**Written request:**
Copy out all of the material below word for word, keeping every line unchanged and in its original order.

**Data extract:**
________________________________________
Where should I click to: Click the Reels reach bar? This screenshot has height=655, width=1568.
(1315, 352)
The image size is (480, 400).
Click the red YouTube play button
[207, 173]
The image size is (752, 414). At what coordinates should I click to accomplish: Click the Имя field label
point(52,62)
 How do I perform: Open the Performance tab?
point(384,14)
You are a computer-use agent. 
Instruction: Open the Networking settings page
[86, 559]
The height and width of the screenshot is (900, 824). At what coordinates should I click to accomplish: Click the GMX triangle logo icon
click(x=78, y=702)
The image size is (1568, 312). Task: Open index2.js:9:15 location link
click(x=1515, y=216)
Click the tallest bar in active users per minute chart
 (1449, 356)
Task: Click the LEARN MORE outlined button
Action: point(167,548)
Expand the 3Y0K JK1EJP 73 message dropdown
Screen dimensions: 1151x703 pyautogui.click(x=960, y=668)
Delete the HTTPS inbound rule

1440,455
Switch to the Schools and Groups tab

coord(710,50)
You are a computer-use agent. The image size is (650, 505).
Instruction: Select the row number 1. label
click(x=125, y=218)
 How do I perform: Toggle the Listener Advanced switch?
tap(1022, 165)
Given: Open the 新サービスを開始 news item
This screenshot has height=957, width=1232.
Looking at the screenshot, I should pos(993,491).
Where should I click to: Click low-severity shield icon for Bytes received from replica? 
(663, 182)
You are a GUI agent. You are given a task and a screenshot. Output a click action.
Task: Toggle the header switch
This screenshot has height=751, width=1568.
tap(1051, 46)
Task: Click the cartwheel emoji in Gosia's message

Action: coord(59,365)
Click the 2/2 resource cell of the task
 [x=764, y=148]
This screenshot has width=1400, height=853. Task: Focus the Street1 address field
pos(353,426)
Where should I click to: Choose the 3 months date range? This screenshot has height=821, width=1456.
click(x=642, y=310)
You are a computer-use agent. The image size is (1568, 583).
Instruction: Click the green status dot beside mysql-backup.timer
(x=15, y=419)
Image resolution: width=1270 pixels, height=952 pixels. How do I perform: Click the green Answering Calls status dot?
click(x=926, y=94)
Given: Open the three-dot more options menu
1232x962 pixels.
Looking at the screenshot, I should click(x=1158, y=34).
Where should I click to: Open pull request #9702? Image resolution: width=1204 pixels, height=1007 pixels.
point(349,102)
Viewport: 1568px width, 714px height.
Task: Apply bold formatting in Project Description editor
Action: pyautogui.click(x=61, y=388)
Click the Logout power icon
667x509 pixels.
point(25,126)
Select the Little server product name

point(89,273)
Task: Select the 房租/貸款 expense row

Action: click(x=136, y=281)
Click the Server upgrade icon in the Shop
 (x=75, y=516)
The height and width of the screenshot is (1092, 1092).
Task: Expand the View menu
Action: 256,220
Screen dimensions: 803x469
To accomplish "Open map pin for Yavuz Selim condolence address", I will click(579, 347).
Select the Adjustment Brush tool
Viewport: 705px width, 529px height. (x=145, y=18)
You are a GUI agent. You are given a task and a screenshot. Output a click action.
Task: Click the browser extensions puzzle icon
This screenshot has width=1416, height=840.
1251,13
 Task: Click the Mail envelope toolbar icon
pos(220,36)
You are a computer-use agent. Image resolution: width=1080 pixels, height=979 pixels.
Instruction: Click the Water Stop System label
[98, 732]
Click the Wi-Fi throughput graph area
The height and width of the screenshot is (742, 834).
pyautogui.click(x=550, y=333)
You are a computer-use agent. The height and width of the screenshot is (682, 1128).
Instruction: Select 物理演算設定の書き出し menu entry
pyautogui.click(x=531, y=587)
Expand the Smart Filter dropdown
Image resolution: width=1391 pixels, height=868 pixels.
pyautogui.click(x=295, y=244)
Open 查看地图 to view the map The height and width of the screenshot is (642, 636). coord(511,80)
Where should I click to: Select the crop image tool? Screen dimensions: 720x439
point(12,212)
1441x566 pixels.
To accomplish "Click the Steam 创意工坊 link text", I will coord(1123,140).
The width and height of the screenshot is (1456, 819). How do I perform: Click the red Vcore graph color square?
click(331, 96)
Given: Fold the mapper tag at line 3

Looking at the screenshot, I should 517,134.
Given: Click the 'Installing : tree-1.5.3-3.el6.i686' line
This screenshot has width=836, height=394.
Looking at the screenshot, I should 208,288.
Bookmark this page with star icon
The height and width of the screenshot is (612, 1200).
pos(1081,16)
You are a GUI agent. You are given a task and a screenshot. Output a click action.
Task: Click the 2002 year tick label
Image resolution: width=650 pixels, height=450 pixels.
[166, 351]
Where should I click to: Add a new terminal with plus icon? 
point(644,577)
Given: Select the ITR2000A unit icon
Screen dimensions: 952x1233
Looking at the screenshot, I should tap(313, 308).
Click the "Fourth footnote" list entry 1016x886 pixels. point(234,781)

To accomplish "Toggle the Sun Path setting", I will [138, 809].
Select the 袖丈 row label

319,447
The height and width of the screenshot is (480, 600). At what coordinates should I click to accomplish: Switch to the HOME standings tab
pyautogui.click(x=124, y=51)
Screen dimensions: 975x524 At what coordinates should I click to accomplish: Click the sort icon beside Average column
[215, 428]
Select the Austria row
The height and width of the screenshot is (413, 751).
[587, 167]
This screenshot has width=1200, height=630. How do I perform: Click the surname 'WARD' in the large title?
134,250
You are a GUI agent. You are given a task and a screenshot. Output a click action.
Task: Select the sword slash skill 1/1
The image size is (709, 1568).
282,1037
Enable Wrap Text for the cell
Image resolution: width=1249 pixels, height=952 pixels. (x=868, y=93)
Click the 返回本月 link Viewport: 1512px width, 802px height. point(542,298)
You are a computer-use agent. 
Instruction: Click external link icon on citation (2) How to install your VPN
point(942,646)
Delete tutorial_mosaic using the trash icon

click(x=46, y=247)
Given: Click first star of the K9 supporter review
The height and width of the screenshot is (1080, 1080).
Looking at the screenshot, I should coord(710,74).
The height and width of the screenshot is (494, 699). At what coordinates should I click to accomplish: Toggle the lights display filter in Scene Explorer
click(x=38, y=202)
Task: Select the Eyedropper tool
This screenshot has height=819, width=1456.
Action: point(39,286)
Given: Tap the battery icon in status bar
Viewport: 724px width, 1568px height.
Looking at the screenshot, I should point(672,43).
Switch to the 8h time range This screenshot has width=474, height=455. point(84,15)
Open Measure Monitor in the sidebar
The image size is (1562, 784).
________________________________________
**Solution to this exercise:**
Where should I click to: Click the Reels reach bar? This screenshot has height=655, width=1568.
(1315, 352)
The image size is (480, 400).
Click the red YouTube play button
[207, 173]
The image size is (752, 414). At what coordinates should I click to accomplish: Click the Имя field label
point(52,62)
 How do I perform: Open the Performance tab?
point(384,14)
You are a computer-use agent. 
Instruction: Open the Networking settings page
[86, 559]
The height and width of the screenshot is (900, 824). At what coordinates should I click to accomplish: Click the GMX triangle logo icon
click(x=78, y=702)
The image size is (1568, 312). Task: Open index2.js:9:15 location link
click(x=1515, y=216)
Click the tallest bar in active users per minute chart
 (1449, 356)
Task: Click the LEARN MORE outlined button
Action: point(167,548)
Expand the 3Y0K JK1EJP 73 message dropdown
Screen dimensions: 1151x703 pyautogui.click(x=960, y=668)
Delete the HTTPS inbound rule

1440,455
Switch to the Schools and Groups tab

coord(710,50)
You are a computer-use agent. The image size is (650, 505).
Instruction: Select the row number 1. label
click(x=125, y=218)
 How do I perform: Toggle the Listener Advanced switch?
tap(1022, 165)
Given: Open the 新サービスを開始 news item
This screenshot has height=957, width=1232.
Looking at the screenshot, I should pos(993,491).
Where should I click to: Click low-severity shield icon for Bytes received from replica? 
(663, 182)
You are a GUI agent. You are given a task and a screenshot. Output a click action.
Task: Toggle the header switch
This screenshot has height=751, width=1568.
tap(1051, 46)
Task: Click the cartwheel emoji in Gosia's message

Action: coord(59,365)
Click the 2/2 resource cell of the task
 [x=764, y=148]
This screenshot has width=1400, height=853. Task: Focus the Street1 address field
pos(353,426)
Where should I click to: Choose the 3 months date range? This screenshot has height=821, width=1456.
click(x=642, y=310)
You are a computer-use agent. The image size is (1568, 583).
Instruction: Click the green status dot beside mysql-backup.timer
(x=15, y=419)
Image resolution: width=1270 pixels, height=952 pixels. How do I perform: Click the green Answering Calls status dot?
click(x=926, y=94)
Given: Open the three-dot more options menu
1232x962 pixels.
Looking at the screenshot, I should click(x=1158, y=34).
Where should I click to: Open pull request #9702? Image resolution: width=1204 pixels, height=1007 pixels.
point(349,102)
Viewport: 1568px width, 714px height.
Task: Apply bold formatting in Project Description editor
Action: pyautogui.click(x=61, y=388)
Click the Logout power icon
667x509 pixels.
point(25,126)
Select the Little server product name

point(89,273)
Task: Select the 房租/貸款 expense row

Action: click(x=136, y=281)
Click the Server upgrade icon in the Shop
 (x=75, y=516)
The height and width of the screenshot is (1092, 1092).
Task: Expand the View menu
Action: 256,220
Screen dimensions: 803x469
To accomplish "Open map pin for Yavuz Selim condolence address", I will click(579, 347).
Select the Adjustment Brush tool
Viewport: 705px width, 529px height. (x=145, y=18)
You are a GUI agent. You are given a task and a screenshot. Output a click action.
Task: Click the browser extensions puzzle icon
This screenshot has width=1416, height=840.
1251,13
 Task: Click the Mail envelope toolbar icon
pos(220,36)
You are a computer-use agent. Image resolution: width=1080 pixels, height=979 pixels.
Instruction: Click the Water Stop System label
[98, 732]
Click the Wi-Fi throughput graph area
The height and width of the screenshot is (742, 834).
pyautogui.click(x=550, y=333)
You are a computer-use agent. The height and width of the screenshot is (682, 1128).
Instruction: Select 物理演算設定の書き出し menu entry
pyautogui.click(x=531, y=587)
Expand the Smart Filter dropdown
Image resolution: width=1391 pixels, height=868 pixels.
pyautogui.click(x=295, y=244)
Open 查看地图 to view the map The height and width of the screenshot is (642, 636). coord(511,80)
Where should I click to: Select the crop image tool? Screen dimensions: 720x439
point(12,212)
1441x566 pixels.
To accomplish "Click the Steam 创意工坊 link text", I will coord(1123,140).
The width and height of the screenshot is (1456, 819). How do I perform: Click the red Vcore graph color square?
click(331, 96)
Given: Fold the mapper tag at line 3

Looking at the screenshot, I should 517,134.
Given: Click the 'Installing : tree-1.5.3-3.el6.i686' line
This screenshot has width=836, height=394.
Looking at the screenshot, I should 208,288.
Bookmark this page with star icon
The height and width of the screenshot is (612, 1200).
pos(1081,16)
You are a GUI agent. You are given a task and a screenshot. Output a click action.
Task: Click the 2002 year tick label
Image resolution: width=650 pixels, height=450 pixels.
[166, 351]
Where should I click to: Add a new terminal with plus icon? 
point(644,577)
Given: Select the ITR2000A unit icon
Screen dimensions: 952x1233
Looking at the screenshot, I should tap(313, 308).
Click the "Fourth footnote" list entry 1016x886 pixels. point(234,781)

To accomplish "Toggle the Sun Path setting", I will [138, 809].
Select the 袖丈 row label

319,447
The height and width of the screenshot is (480, 600). At what coordinates should I click to accomplish: Switch to the HOME standings tab
pyautogui.click(x=124, y=51)
Screen dimensions: 975x524 At what coordinates should I click to accomplish: Click the sort icon beside Average column
[215, 428]
Select the Austria row
The height and width of the screenshot is (413, 751).
[587, 167]
This screenshot has width=1200, height=630. How do I perform: Click the surname 'WARD' in the large title?
134,250
You are a GUI agent. You are given a task and a screenshot. Output a click action.
Task: Select the sword slash skill 1/1
The image size is (709, 1568).
282,1037
Enable Wrap Text for the cell
Image resolution: width=1249 pixels, height=952 pixels. (x=868, y=93)
Click the 返回本月 link Viewport: 1512px width, 802px height. point(542,298)
You are a computer-use agent. 
Instruction: Click external link icon on citation (2) How to install your VPN
point(942,646)
Delete tutorial_mosaic using the trash icon

click(x=46, y=247)
Given: Click first star of the K9 supporter review
The height and width of the screenshot is (1080, 1080).
Looking at the screenshot, I should coord(710,74).
The height and width of the screenshot is (494, 699). At what coordinates should I click to accomplish: Toggle the lights display filter in Scene Explorer
click(x=38, y=202)
Task: Select the Eyedropper tool
This screenshot has height=819, width=1456.
Action: point(39,286)
Given: Tap the battery icon in status bar
Viewport: 724px width, 1568px height.
Looking at the screenshot, I should point(672,43).
Switch to the 8h time range This screenshot has width=474, height=455. point(84,15)
Open Measure Monitor in the sidebar
The image size is (1562, 784).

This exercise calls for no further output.